E a Hortifruti Natural da Terra? Quando o processo de venda será retomado?
Provavelmente no segundo semestre. Se aparecer alguma janela de mercado antes disso, não há nenhuma amarra que nos faça esperar o segundo semestre nem que nos acelere no primeiro semestre. Vai depender muito de janela de mercado. A obrigação é fazer [a venda].
Que categorias vão ter protagonismo na operação digital da Americanas?
Estamos voltando bastante forte para a moda íntima, um segmento de que tiramos um pouco o pé no passado. Na jornada que chamamos de “minha casa”, que inclui utilidades domésticas e brinquedos, também estamos aumentando o sortimento. Em produtos de limpeza também. Estamos em busca de produtos com um tíquete relativamente baixo neste momento.
Por quê?
Estamos felizes com o tíquete médio de vendas, pois buscamos a frequência e a recorrência de compras, principalmente em um momento de alta de taxa de juros, com pressão sobre o bolso do consumidor. Nosso tíquete não machuca a propensão para a compra. A exceção é a categoria de celulares.
Viemos de um processo de primeiro estancar como a companhia mais perdia dinheiro. Daí fechamos o 1P [estoque próprio], saímos da linha branca [eletrodomésticos como geladeiras e máquinas de lavar] e fomos para o 3P [marketplace] mantendo os sellers que tínhamos dentro da plataforma.
Aí vimos que não tínhamos mais relevância para os sellers pequenos, que acabavam colocando ofertas com preços mais altos na Americanas.com, e os clientes comparavam isso com outros concorrentes.
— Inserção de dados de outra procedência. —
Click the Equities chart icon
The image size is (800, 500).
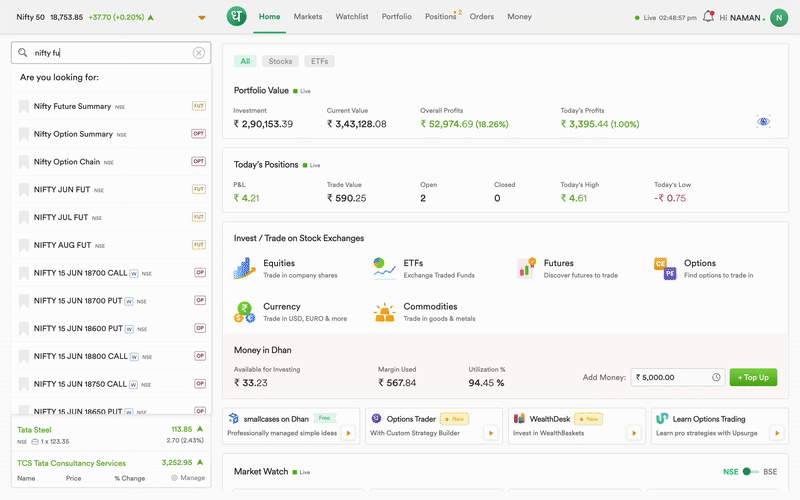pos(245,268)
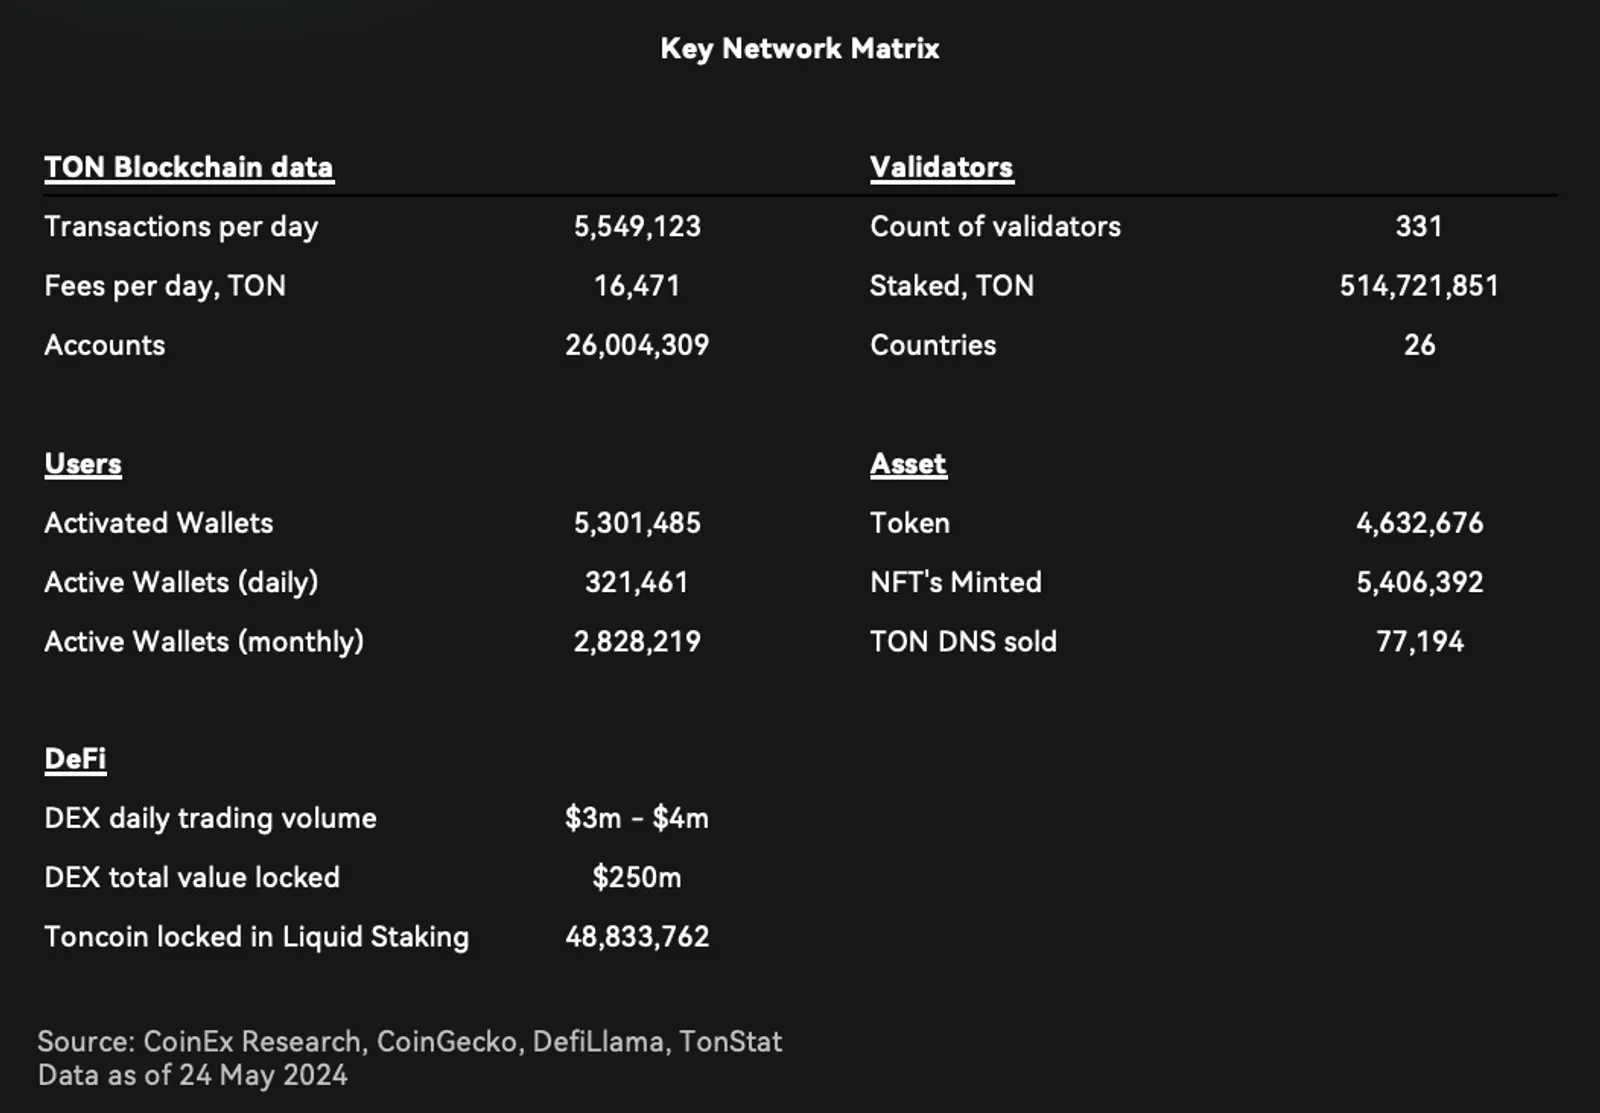Click the Count of validators value 331
1600x1113 pixels.
(1419, 227)
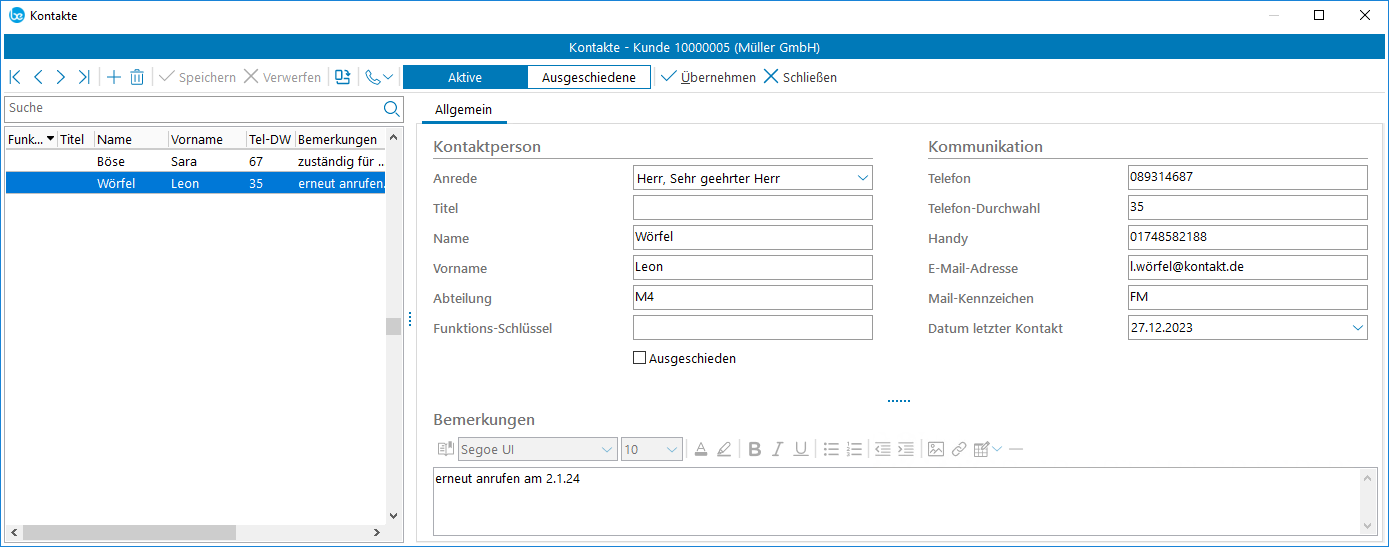Viewport: 1389px width, 547px height.
Task: Toggle the Aktive contacts filter
Action: coord(465,77)
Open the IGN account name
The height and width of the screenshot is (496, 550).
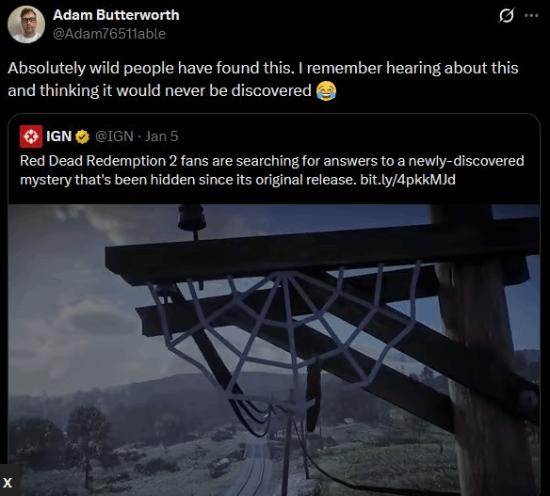59,136
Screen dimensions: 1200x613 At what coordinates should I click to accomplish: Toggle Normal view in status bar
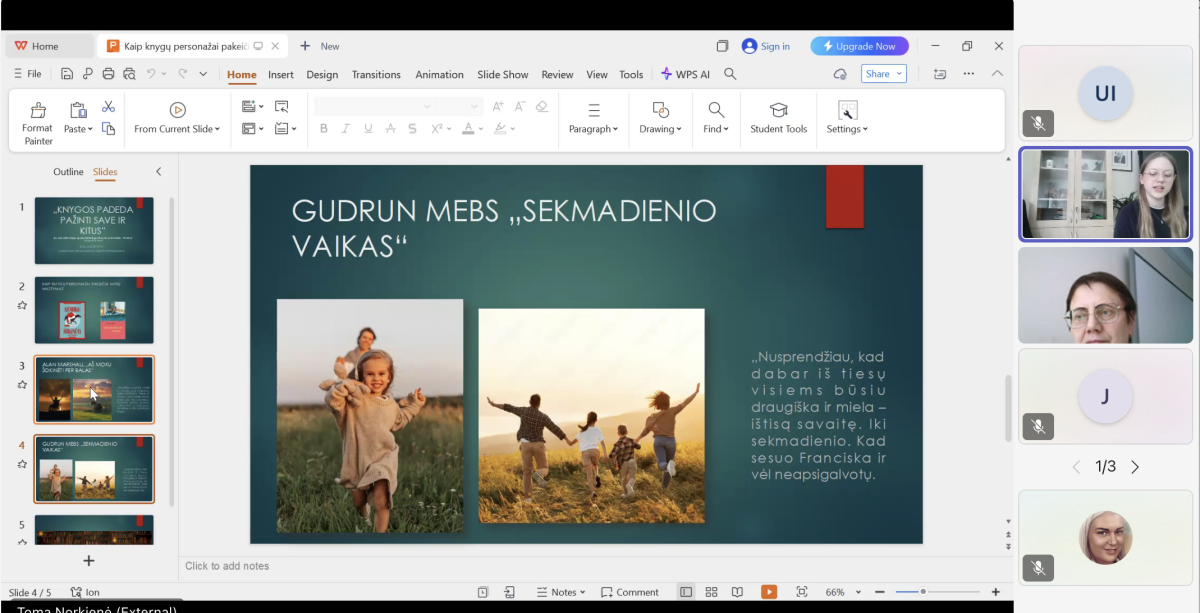[686, 592]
Isso bateu um pouco na competitividade da marca Americanas.
Qual é hoje o foco da Americanas.com?
Focamos em sellers maiores, de 3P de grande monta. Nesse caso, são todas as categorias de produtos de fornecedores que temos dentro das lojas físicas. Usamos a operação digital para contar com um sortimento ampliado.
Um exemplo: a linha de celulares S da Samsung. Não vendemos nas lojas físicas. Nem os celulares da Apple. Mas vendemos no site. Categorias como pneus e artigos para carros continuam existindo dentro do 3P, mas não trabalhamos nas lojas físicas.
No O2O [online-to-offline, a compra omnichannel, com integração de canais virtuais e lojas físicas], basicamente garantimos as experiências de o consumidor pegar o produto na loja e de ship from store [envio da loja física para o cliente], que ocorrem de maneira muito mais fluida do que antes.
A Americanas vai continuar a fechar lojas?
Sim. Vamos continuar fechando todas as lojas que não reagiram aos vários planos de melhoria que temos executado. Já temos uma relação de unidades que estão há algum tempo nessa análise de performance e devemos tomar uma decisão relativamente rápida.
Após estudos do portfólio, vimos a necessidade de reavaliar principalmente a localização de lojas mais antigas diante das mudanças no fluxo de pedestres. Vamos encerrar determinada lojas que não conseguem mais reverter a questão da rentabilidade.
Quanto à abertura de novas lojas, devemos acelerar mais para o segundo semestre.